11.7 ad allacciata di scarpa, invece, per la guardia Wayne McCullough, reduce da due buone stagioni al Darussafaka dove ha avuto modo di disputare anche la Champions League. Ma dall’A2 arriva anche il lungo atipico Nathan Adrian, che con la canotta di Forlì è stato eletto MVP della scorsa regular season. Altro rookie e altra scommessa vinta è sicuramente il pivot Grant Golden, prodotto di Richmond di cui abbiamo già evidenziato i numeri, in particolare relazionandoli a quelli di Ogbeide. Infine a Cremona è arrivato anche un italiano d’indubbia esperienza come Simone Zanotti, affrontato da Pistoia nella finale promozione contro Torino.

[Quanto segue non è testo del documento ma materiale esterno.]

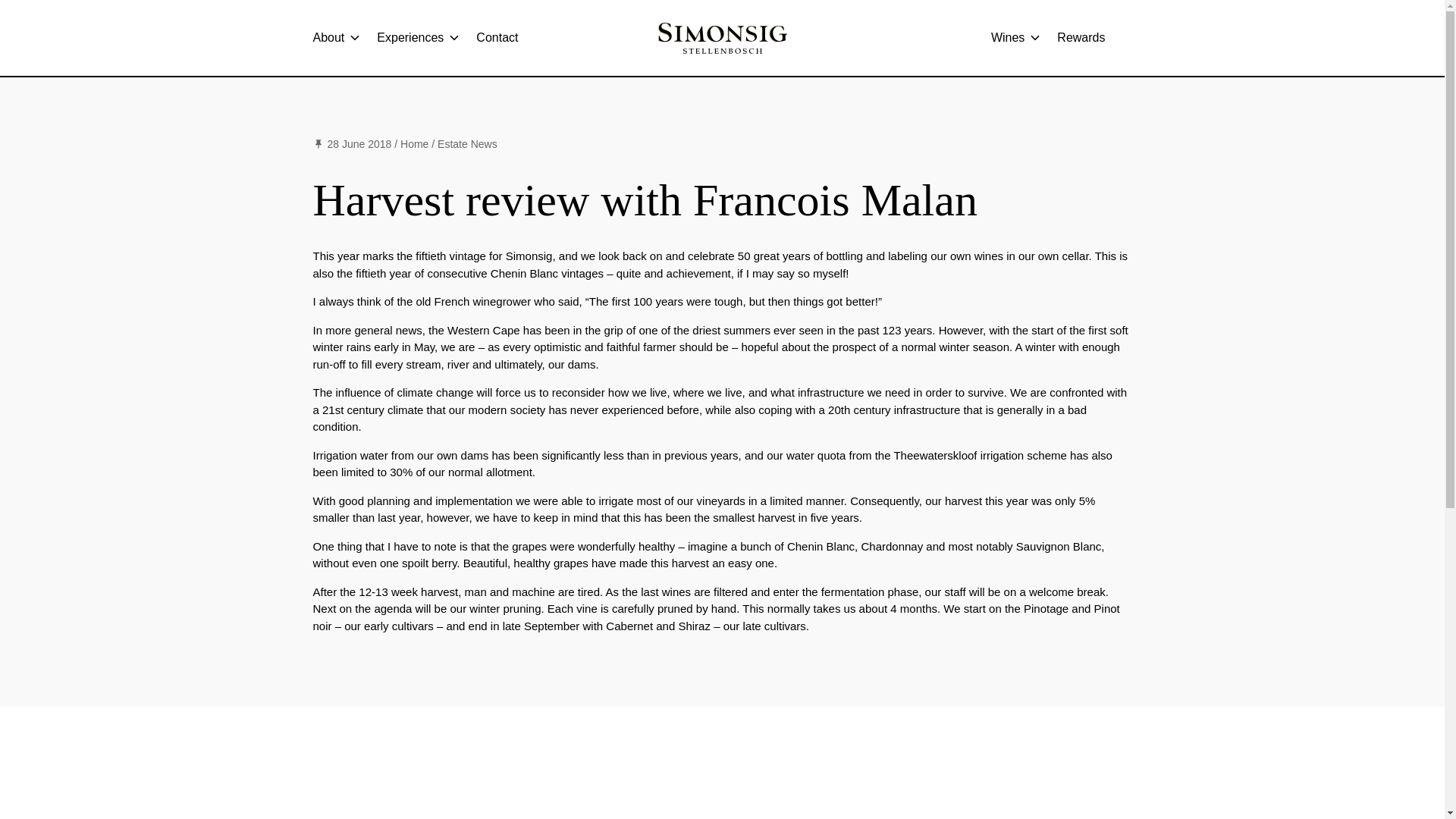
Post date (352, 143)
Contact (497, 37)
Wines (1016, 37)
About (337, 37)
Experiences (419, 37)
Rewards (1081, 37)
Given the description of an element on the screen output the (x, y) to click on. 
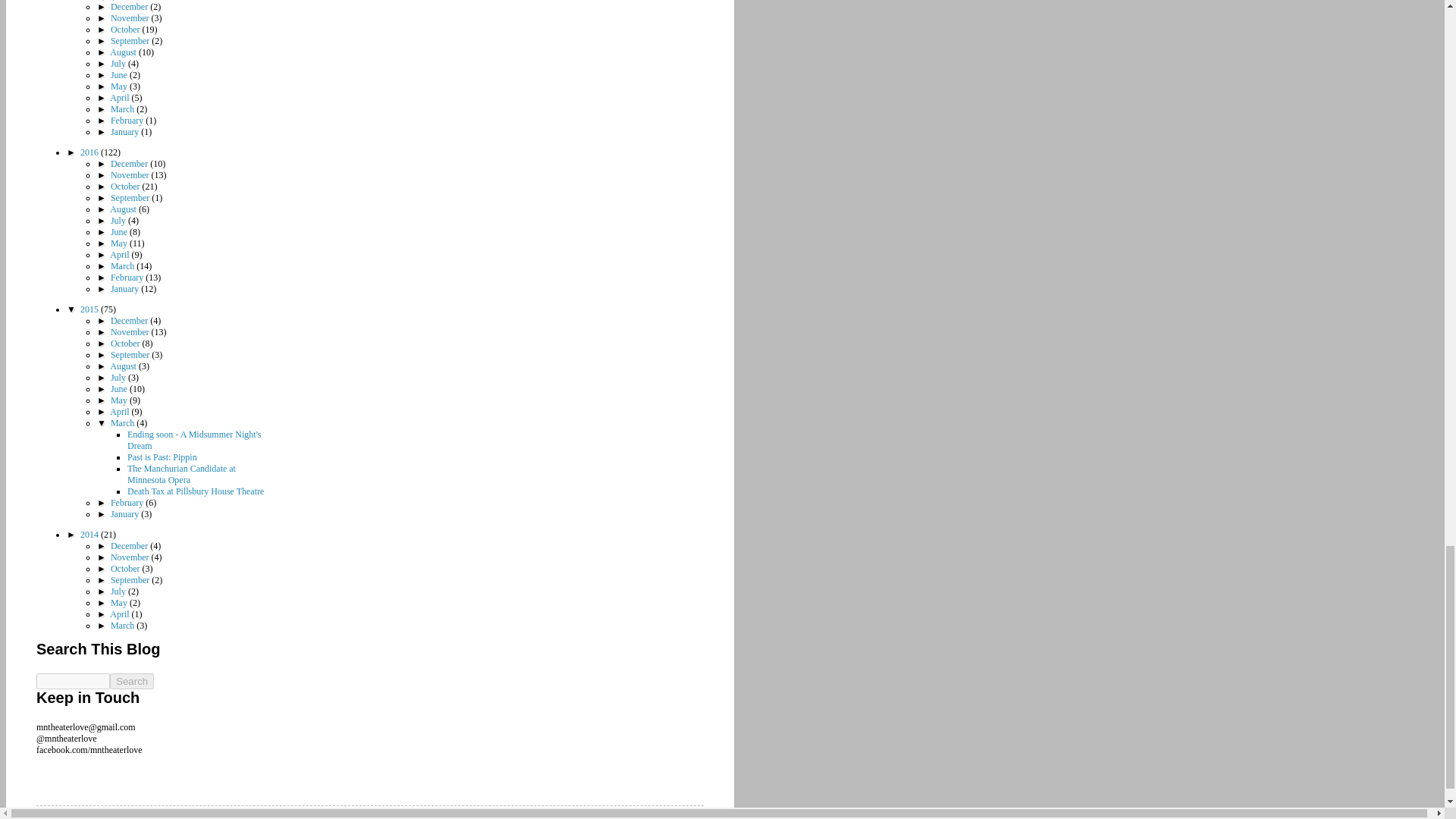
Search (132, 681)
search (73, 681)
search (132, 681)
Search (132, 681)
Given the description of an element on the screen output the (x, y) to click on. 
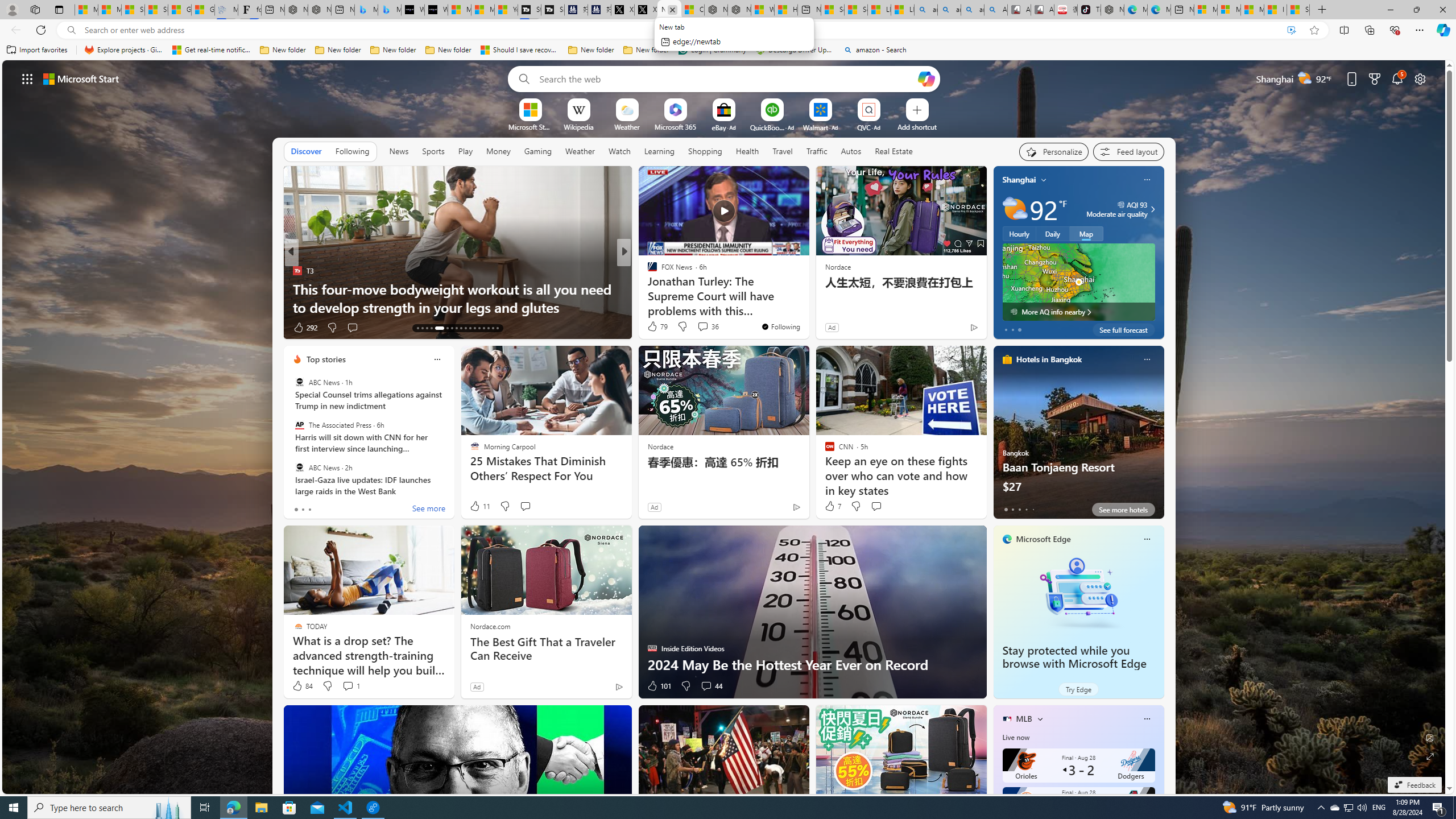
Discover (306, 151)
View comments 8 Comment (702, 327)
Weather (579, 151)
317 Like (654, 327)
Live Science (647, 270)
Hotels in Bangkok (1048, 359)
Gilma and Hector both pose tropical trouble for Hawaii (202, 9)
Descarga Driver Updater (794, 49)
Refresh (40, 29)
Map (1085, 233)
Streaming Coverage | T3 (529, 9)
New Tab (1322, 9)
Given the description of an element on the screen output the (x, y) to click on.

CREMONA: NESSUNA RISERVA E SOLIDITÀ OFFENSIVA
Guardando giocare gli uomini di coach Cavina, si ha subito il quadro di un team in cui tutti sono in grado di mettere il loro mattoncino per la causa. Non si ravvede certo la presenza di un gran realizzatore o di una principale bocca da fuoco, ma un sistema dove ognuno può essere in grado di incidere. Zegarowski, McCullough e Denegri sono le garanzie dalla lunga, mentre Golden rappresenta il punto di riferimento nel pitturato. In generale, Cremona è brava a correre il campo e a giocare in transizione, affidandosi anche ad un ottimo giro palla.
Il segreto risiede nell’attenzione difensiva e nell’aggressività che i lombardi mettono ogni qual volta gli avversari superano la loro metà campo. Stiamo parlando infatti di una solidità comprovata da un dato di per sé impressionante: Cremona è infatti la quinta miglior difesa del campionato, dietro solamente ai top team Milano, Brescia, Venezia e Virtus Bologna. Un altro elemento che rende l’idea di che partita a scacchi sarà il confronto del PalaCarrara.